Flin Flon!
I almost started a thread about Flin Flon a couple of months ago. And if I ever held out any hope of following thru with it, you've squashed them. The Swamp just isn't big enough to carry separate threads for Sheboygan and Flin Flon. You win this one, rass.
Anyway, I read
a great, great article buy Guy Lawson in Harper's many years ago about Flin Flon's obsession with its junior hockey team. The second paragraph of the article always stuck with me.
Described by Canada: The Rough Guide as an “ugly blotch on a barren rocky landscape,” Flin Flon, population 7,500, straddles the border between Manitoba and Saskatchewan, 90 miles north of its nearest neighbor, The Pas, 500 miles up from Winnipeg, and a thirteen-hour drive due north of Minot, North Dakota. In this part of the world, Flin Flon is literally the end of the line: the two-lane highway that connects it to the rest of North America circles the perimeter of town and then, as if shocked to its senses, rejoins itself and hightails it back south.

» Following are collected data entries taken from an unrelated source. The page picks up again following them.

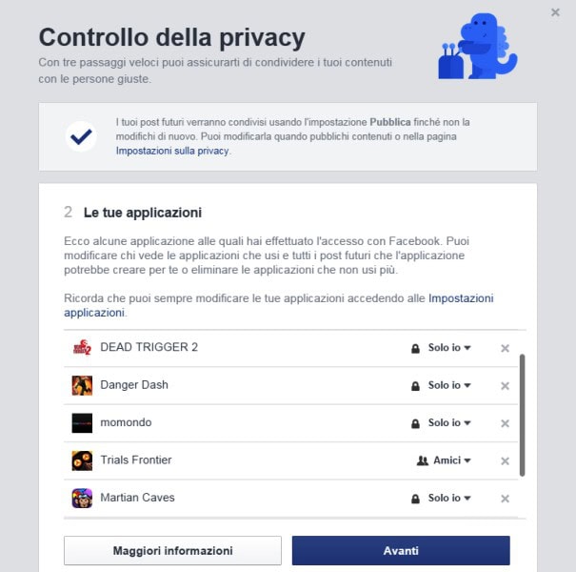Click the Martian Caves app icon
Viewport: 576px width, 572px height.
point(82,498)
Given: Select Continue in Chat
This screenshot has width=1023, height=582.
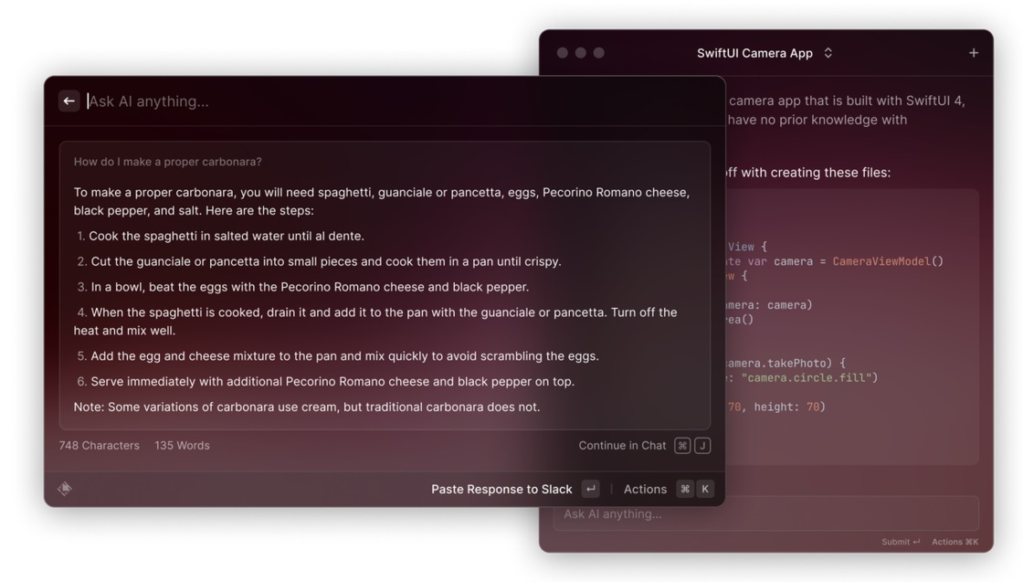Looking at the screenshot, I should click(622, 446).
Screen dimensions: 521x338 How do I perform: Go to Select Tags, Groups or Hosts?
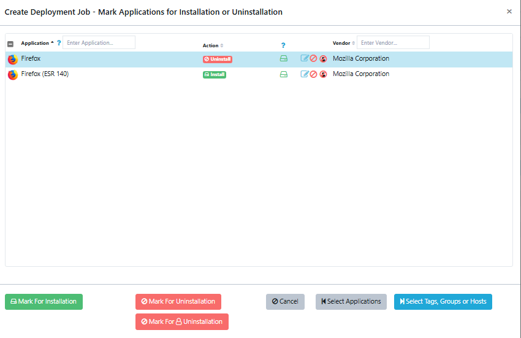point(443,302)
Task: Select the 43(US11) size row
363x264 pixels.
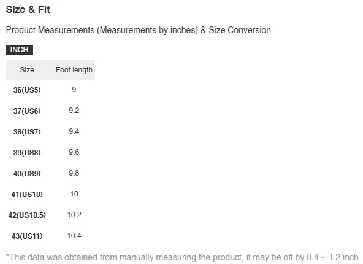Action: tap(50, 236)
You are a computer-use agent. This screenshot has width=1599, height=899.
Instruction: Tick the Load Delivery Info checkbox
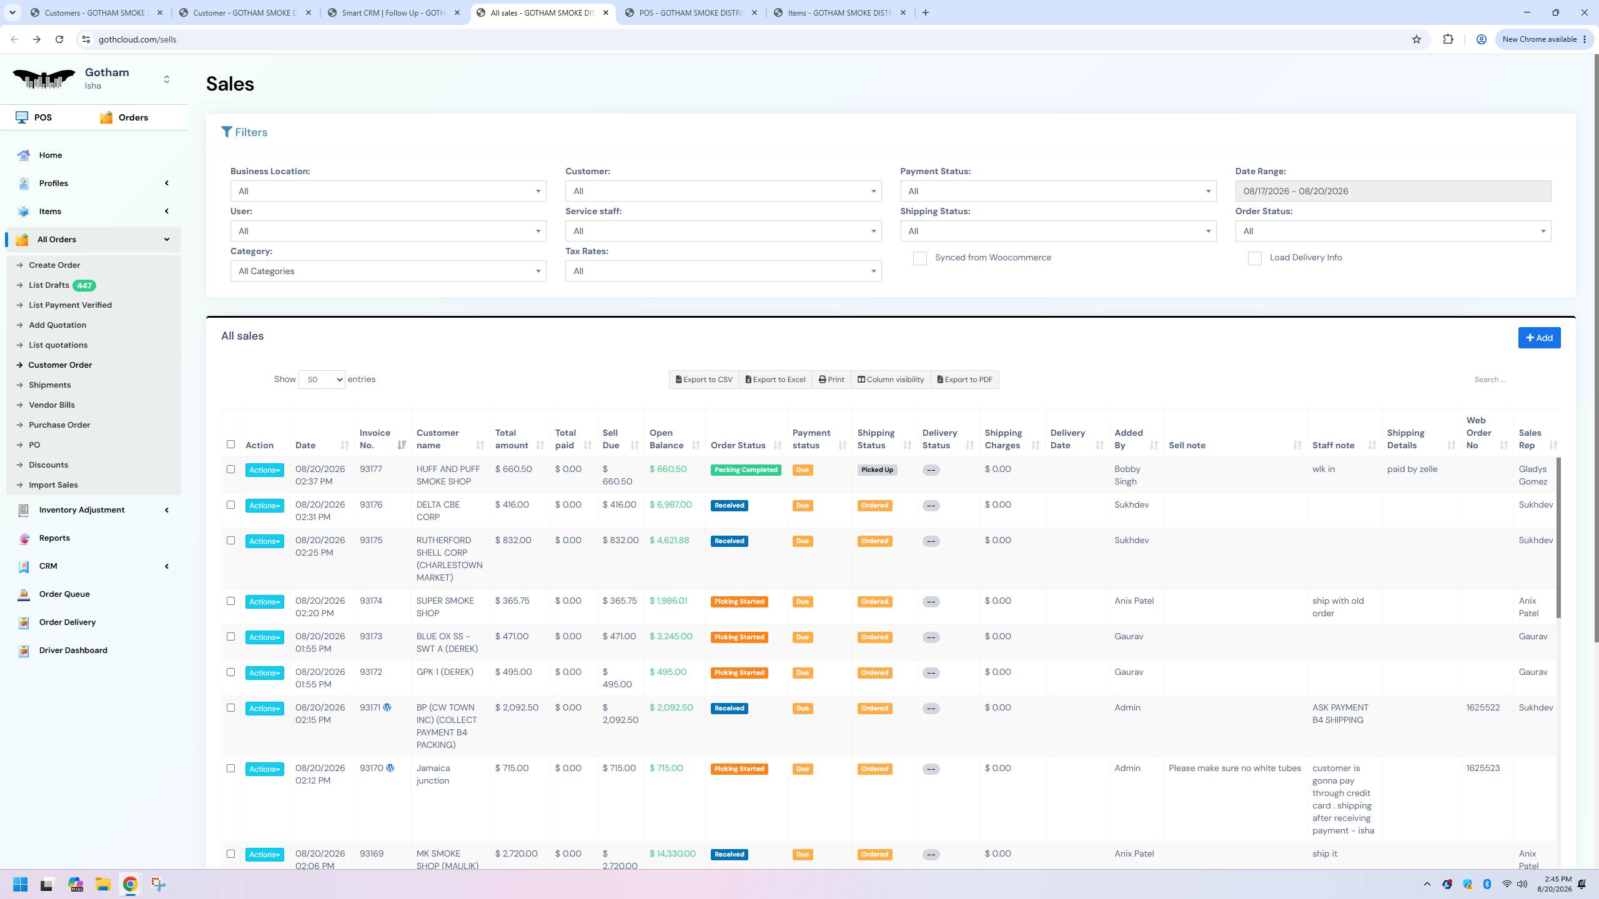coord(1254,258)
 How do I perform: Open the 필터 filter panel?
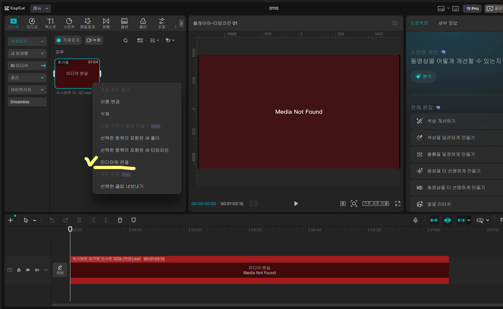point(143,24)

When Google Maps/Google Earth became a thing years later, I looked it up, and sure enough, there was the reconnecting highway.
Flash forward to February, when MaxWebster sent me an email and made a passing reference to a hockey player from the 1970s I was only vaguely aware of. (Yes, MaxWebster emails are exactly as you imagine them to be.) I looked the guy up, saw that he had played for the Flin Flon Bombers, then looked up Flin Flon on Google Maps again. And the reconnecting highway wasn't there! There are highways reaching farther north now. Has urban sprawl infected Flin Flon? I felt like a little piece of myself had been taken away.